En otro punto Piedad, la hermana menor de Ricardo estaba viviendo su propia pesadilla. Sus más recientes recuerdos estaban en las manos de su madre que la sacó bruscamente de su cama advirtiéndola de la avalancha que se avecinaba. Ella saltó  de entre las sábanas y su mente se le nubló completamente. No vio mas a su mamá, como tampoco a sus otros hermanos ni a nadie conocido. Cuando volvió en si, estaba con el lodo hasta el cuello, bajo un manto de oscuridad y sin saber si aún nadaba en sus propios sueños. Así permaneció toda la noche. Solo la luz del amanecer la sacó de una especie de catatonia y la obligó a desplazarse en dirección de una colina donde alcanzaba a ver helicópteros que partían y aterrizaban. Dos días estuvo tratando de avanzar entre un fango caliente y profundo del cual se desprendía un espantoso olor a azufre y claramente a su paso encontraba otras gentes en sus mismas condiciones: tratando de ganarle la partida a la muerte.
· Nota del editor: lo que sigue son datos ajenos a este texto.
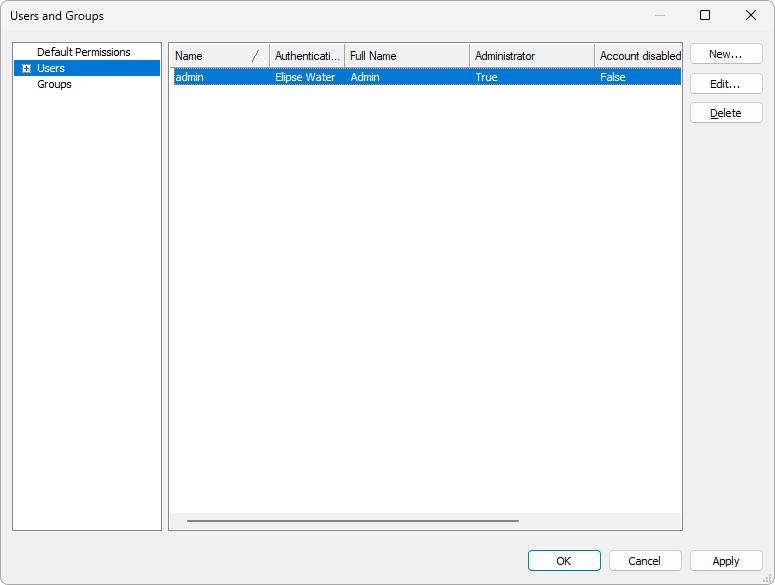Click the horizontal scrollbar under the list
Screen dimensions: 775x585
pyautogui.click(x=352, y=521)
La noticia de su salvacion llegó a los oídos de Ricardo y sus allegados. La felicidad sin embargo heló los corazones. A ese punto entendieron que la avalancha había entrado también a casa y las esperanzas de volver a ver a alguien más con vida eran mínimas. 
 


Ricardo encontró a su hermana confundida entre cientos de sobrevivientes en una de las bodegas adaptadas por los socorristas. Solo lágrimas acompañaron el encuentro. Un abrazo hubiera sido letal. Ella estaba al borde de la muerte. Su cuerpo presentaba quemaduras casi en su totalidad causadas por la lava volcánica y el tiempo que corría velozmente amenazaba con una fatalidad. Parecía el fin del mundo. No hubo un instante de paz.
 


Los escasos 15 años de Piedad no fueron pocos para la lucha que le esperaba todavía. Ricardo se convirtió en su sombra. Nadie supo como logró colarse en el helicóptero que la transportó a la ciudad de Cali para curarle sus heridas. Pasó noches enteras en los pasillos del hospital viviendo minuto a minuto los pormenores de su recuperación, pero siempre con ojos y oídos atentos ante la esperanza de encontrar a su madre y hermanos entre los sobrevivientes. Alguien le aseguró haber visto a uno de ellos socorriendo a otros heridos en uno de los puntos de rescate. Nunca se supo nada más.
 


Pasaron días y después meses. Piedad logró vencer a la muerte luego de una larga agonía. Se repuso de sus heridas físicas y sicológicas, y su vida continuó normalmente tratando de evitar esos tristes  recuerdos en páginas de olvido.

 
Ricardo sepultó las esperanzas de encontrar a su madre en ese espeso fango que los separó. Las lágrimas fueron inútiles y la espera interminable. Los días con sus noches nunca volvieron a ser iguales. Tal vez por eso un día, el menos pensado, decidió empacar maletas y darle un completo giro a su vida.

 
Ricardo renació hace más de una década en Italia donde hoy en día vive y trabaja, pero no pasa una sola jornada en que su madre no se pase por sus recuerdos, esos de la infancia, de la adolescencia. Esos que se quedaron en la tierra que el mismo Papa Juan Pablo II en su sentida visita en julio de 1986,  declaró un “camposanto”.